Rows taken from a dataset
»»

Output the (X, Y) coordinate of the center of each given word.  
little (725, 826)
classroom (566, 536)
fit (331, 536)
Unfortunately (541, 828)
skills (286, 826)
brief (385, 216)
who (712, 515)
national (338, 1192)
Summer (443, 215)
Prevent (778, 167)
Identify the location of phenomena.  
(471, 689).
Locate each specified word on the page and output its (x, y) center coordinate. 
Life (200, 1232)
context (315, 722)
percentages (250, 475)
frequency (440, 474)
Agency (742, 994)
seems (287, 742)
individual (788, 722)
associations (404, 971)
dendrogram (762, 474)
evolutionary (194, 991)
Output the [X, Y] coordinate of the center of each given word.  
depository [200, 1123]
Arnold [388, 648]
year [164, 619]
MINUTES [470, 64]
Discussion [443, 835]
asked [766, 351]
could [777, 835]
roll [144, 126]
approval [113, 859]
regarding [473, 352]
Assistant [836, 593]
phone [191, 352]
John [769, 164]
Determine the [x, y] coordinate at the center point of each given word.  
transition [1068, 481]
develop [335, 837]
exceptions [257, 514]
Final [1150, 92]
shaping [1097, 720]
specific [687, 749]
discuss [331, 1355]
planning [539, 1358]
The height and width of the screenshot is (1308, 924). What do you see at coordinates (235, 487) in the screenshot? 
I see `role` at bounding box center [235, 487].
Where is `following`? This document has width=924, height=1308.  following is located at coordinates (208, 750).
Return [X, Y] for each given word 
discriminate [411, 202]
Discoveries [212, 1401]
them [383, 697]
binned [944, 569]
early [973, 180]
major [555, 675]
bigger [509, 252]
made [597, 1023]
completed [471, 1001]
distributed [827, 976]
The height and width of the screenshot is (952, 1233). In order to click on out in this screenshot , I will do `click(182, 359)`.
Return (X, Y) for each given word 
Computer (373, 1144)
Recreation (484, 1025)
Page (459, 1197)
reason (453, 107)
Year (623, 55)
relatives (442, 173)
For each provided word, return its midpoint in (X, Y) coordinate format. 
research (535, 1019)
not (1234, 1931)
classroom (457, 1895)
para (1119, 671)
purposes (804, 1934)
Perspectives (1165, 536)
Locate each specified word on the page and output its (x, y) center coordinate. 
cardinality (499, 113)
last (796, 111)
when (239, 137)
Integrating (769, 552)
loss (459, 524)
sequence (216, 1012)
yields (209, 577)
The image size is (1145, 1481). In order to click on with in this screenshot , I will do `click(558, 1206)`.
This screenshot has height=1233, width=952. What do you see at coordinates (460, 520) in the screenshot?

««

# Given instruction
Please copy out all of the records above without changing anything.

# Task answer
Output the (X, Y) coordinate of the center of each given word.  
little (725, 826)
classroom (566, 536)
fit (331, 536)
Unfortunately (541, 828)
skills (286, 826)
brief (385, 216)
who (712, 515)
national (338, 1192)
Summer (443, 215)
Prevent (778, 167)
Identify the location of phenomena.  
(471, 689).
Locate each specified word on the page and output its (x, y) center coordinate. 
Life (200, 1232)
context (315, 722)
percentages (250, 475)
frequency (440, 474)
Agency (742, 994)
seems (287, 742)
individual (788, 722)
associations (404, 971)
dendrogram (762, 474)
evolutionary (194, 991)
Output the [X, Y] coordinate of the center of each given word.  
depository [200, 1123]
Arnold [388, 648]
year [164, 619]
MINUTES [470, 64]
Discussion [443, 835]
asked [766, 351]
could [777, 835]
roll [144, 126]
approval [113, 859]
regarding [473, 352]
Assistant [836, 593]
phone [191, 352]
John [769, 164]
Determine the [x, y] coordinate at the center point of each given word.  
transition [1068, 481]
develop [335, 837]
exceptions [257, 514]
Final [1150, 92]
shaping [1097, 720]
specific [687, 749]
discuss [331, 1355]
planning [539, 1358]
The height and width of the screenshot is (1308, 924). What do you see at coordinates (235, 487) in the screenshot? 
I see `role` at bounding box center [235, 487].
Where is `following`? This document has width=924, height=1308.  following is located at coordinates (208, 750).
Return [X, Y] for each given word 
discriminate [411, 202]
Discoveries [212, 1401]
them [383, 697]
binned [944, 569]
early [973, 180]
major [555, 675]
bigger [509, 252]
made [597, 1023]
completed [471, 1001]
distributed [827, 976]
The height and width of the screenshot is (952, 1233). In order to click on out in this screenshot , I will do `click(182, 359)`.
Return (X, Y) for each given word 
Computer (373, 1144)
Recreation (484, 1025)
Page (459, 1197)
reason (453, 107)
Year (623, 55)
relatives (442, 173)
For each provided word, return its midpoint in (X, Y) coordinate format. 
research (535, 1019)
not (1234, 1931)
classroom (457, 1895)
para (1119, 671)
purposes (804, 1934)
Perspectives (1165, 536)
Locate each specified word on the page and output its (x, y) center coordinate. 
cardinality (499, 113)
last (796, 111)
when (239, 137)
Integrating (769, 552)
loss (459, 524)
sequence (216, 1012)
yields (209, 577)
The image size is (1145, 1481). In order to click on with in this screenshot , I will do `click(558, 1206)`.
This screenshot has height=1233, width=952. What do you see at coordinates (460, 520) in the screenshot?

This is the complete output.